How to complete this task:
Once you reach the line holding "Given: Click the Вставка ribbon tab", write out that line and every later one exactly, ending with the last line of the data; write nothing else.

Information shown:
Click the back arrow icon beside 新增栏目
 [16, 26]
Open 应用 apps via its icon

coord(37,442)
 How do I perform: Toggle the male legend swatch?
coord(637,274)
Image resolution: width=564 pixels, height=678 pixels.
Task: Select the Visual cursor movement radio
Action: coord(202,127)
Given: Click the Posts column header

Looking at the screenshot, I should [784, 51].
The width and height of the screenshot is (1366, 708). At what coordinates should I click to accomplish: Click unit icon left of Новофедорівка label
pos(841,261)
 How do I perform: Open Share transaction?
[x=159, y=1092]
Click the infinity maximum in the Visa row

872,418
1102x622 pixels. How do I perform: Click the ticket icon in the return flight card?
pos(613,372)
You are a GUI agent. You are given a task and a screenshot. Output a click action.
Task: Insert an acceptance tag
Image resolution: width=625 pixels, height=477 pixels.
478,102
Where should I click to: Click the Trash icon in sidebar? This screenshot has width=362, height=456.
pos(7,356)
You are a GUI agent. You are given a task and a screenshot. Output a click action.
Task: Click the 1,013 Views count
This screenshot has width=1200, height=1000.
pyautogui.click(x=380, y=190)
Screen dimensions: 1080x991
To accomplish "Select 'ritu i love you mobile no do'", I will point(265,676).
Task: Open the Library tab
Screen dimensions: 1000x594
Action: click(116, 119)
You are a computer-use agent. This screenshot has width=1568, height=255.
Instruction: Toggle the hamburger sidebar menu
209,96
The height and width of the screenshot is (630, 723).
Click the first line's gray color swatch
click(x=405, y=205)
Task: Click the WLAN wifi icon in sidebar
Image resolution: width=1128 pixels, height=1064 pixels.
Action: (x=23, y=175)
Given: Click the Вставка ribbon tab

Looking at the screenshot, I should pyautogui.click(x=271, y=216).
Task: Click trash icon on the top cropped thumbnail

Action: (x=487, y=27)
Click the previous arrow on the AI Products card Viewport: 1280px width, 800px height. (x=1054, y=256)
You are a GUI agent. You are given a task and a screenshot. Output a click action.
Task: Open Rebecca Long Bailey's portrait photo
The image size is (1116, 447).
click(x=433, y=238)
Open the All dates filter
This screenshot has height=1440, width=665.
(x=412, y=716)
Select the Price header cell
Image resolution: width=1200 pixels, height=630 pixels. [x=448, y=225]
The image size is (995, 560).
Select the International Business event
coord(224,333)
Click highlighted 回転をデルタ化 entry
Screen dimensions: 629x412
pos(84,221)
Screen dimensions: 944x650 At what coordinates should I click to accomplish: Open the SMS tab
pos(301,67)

Completed exercise:
Given: Click the Вставка ribbon tab

Looking at the screenshot, I should pyautogui.click(x=271, y=216).
Task: Click trash icon on the top cropped thumbnail

Action: (x=487, y=27)
Click the previous arrow on the AI Products card Viewport: 1280px width, 800px height. (x=1054, y=256)
You are a GUI agent. You are given a task and a screenshot. Output a click action.
Task: Open Rebecca Long Bailey's portrait photo
The image size is (1116, 447).
click(x=433, y=238)
Open the All dates filter
This screenshot has height=1440, width=665.
(x=412, y=716)
Select the Price header cell
Image resolution: width=1200 pixels, height=630 pixels. [x=448, y=225]
The image size is (995, 560).
Select the International Business event
coord(224,333)
Click highlighted 回転をデルタ化 entry
Screen dimensions: 629x412
pos(84,221)
Screen dimensions: 944x650 At what coordinates should I click to accomplish: Open the SMS tab
pos(301,67)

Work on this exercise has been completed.